Leveraging VSS to Build Enhanced AI Models for Collision Detection and Real-Time Analytics
AI collision detection needs large, reliable vehicle data. Third-party sensors create inconsistency, limiting model quality. Standardized data via VSS and VISS enables accurate real-time analytics, better driver coaching, and safer roads.
3:35 PM - 3:55 PMWed
Technical
Technical Presentation
Accurate prediction, detection, and reconstruction of vehicle collisions are essential for improving road safety and reducing fatalities. AI models enable real-time collision detection, severity assessment, driver coaching, and risk forecasting, but they require large, high-quality datasets for training.

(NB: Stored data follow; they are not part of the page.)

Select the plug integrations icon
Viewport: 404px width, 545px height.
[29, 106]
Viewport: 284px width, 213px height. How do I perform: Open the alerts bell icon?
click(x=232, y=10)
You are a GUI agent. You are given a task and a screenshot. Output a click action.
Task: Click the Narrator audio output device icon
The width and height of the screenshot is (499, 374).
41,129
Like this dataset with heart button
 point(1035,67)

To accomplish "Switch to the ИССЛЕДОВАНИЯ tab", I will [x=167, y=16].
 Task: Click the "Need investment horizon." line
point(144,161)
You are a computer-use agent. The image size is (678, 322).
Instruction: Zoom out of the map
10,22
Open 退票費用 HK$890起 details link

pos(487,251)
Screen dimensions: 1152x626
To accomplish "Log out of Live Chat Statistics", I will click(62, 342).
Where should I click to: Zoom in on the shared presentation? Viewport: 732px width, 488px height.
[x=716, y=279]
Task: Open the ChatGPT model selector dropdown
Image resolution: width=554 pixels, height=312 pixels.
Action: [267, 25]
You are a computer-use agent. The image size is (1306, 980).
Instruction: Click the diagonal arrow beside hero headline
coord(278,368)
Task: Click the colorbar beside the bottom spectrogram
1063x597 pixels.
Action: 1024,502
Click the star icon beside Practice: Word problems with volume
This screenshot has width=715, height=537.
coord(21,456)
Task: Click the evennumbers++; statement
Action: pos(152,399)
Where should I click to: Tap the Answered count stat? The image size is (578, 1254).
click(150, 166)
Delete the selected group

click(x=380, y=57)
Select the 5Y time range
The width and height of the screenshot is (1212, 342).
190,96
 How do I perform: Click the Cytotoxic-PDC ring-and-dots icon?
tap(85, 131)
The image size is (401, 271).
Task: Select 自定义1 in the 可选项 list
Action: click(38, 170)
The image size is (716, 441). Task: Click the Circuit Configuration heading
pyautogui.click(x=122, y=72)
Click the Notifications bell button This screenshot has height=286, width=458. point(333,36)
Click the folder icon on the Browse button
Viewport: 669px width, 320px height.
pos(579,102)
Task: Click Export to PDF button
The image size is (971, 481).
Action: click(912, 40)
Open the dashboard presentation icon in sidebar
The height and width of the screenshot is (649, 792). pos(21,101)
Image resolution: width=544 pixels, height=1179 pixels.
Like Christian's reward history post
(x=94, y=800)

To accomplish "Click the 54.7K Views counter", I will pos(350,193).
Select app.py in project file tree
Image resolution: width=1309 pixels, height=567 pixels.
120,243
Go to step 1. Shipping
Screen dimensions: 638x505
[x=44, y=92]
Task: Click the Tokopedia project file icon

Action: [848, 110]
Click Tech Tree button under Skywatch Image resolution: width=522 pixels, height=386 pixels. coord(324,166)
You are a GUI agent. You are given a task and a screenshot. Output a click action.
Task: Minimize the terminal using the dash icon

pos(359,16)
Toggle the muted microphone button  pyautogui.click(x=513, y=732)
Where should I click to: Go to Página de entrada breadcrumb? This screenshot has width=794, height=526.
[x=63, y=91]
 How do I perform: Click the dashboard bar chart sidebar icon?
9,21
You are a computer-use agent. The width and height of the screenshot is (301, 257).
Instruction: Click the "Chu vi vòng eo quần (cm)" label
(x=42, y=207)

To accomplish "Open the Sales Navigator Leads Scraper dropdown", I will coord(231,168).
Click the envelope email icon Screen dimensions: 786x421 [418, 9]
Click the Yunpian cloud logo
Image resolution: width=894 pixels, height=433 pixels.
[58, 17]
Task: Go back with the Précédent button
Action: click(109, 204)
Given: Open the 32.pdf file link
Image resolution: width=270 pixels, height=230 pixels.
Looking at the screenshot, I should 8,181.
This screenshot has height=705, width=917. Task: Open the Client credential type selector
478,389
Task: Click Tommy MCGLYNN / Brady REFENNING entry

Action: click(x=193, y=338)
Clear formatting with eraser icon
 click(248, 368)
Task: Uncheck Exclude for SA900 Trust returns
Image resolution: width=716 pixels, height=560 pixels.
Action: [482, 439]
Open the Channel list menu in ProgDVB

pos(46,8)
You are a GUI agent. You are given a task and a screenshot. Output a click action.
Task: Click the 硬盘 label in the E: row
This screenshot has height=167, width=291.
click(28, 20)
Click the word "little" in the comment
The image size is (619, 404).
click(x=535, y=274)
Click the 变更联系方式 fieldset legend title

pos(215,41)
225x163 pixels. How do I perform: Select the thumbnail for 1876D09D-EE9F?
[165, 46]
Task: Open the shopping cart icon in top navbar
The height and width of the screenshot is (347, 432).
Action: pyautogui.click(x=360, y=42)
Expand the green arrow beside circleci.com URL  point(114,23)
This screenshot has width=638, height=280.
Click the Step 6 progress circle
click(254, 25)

Today, such data is often obtained through third-party hardware like AI dashcams or OBDII dongles. These approaches introduce uncertainty due to installation errors, device damage, proprietary preprocessing, and limited data coverage. As a result, models built on these sources may not generalize well and can perform poorly in real-world deployment.
Using standardized vehicle data models such as VSS (Vehicle Signal Specification) and interfaces like VISS (Vehicle Information Service Specification) provides consistent, richer, and more reliable access to vehicle data. This enables the development of more advanced collision detection and real-time analytics, supporting driver coaching, risk mitigation, and ultimately safer driving experiences.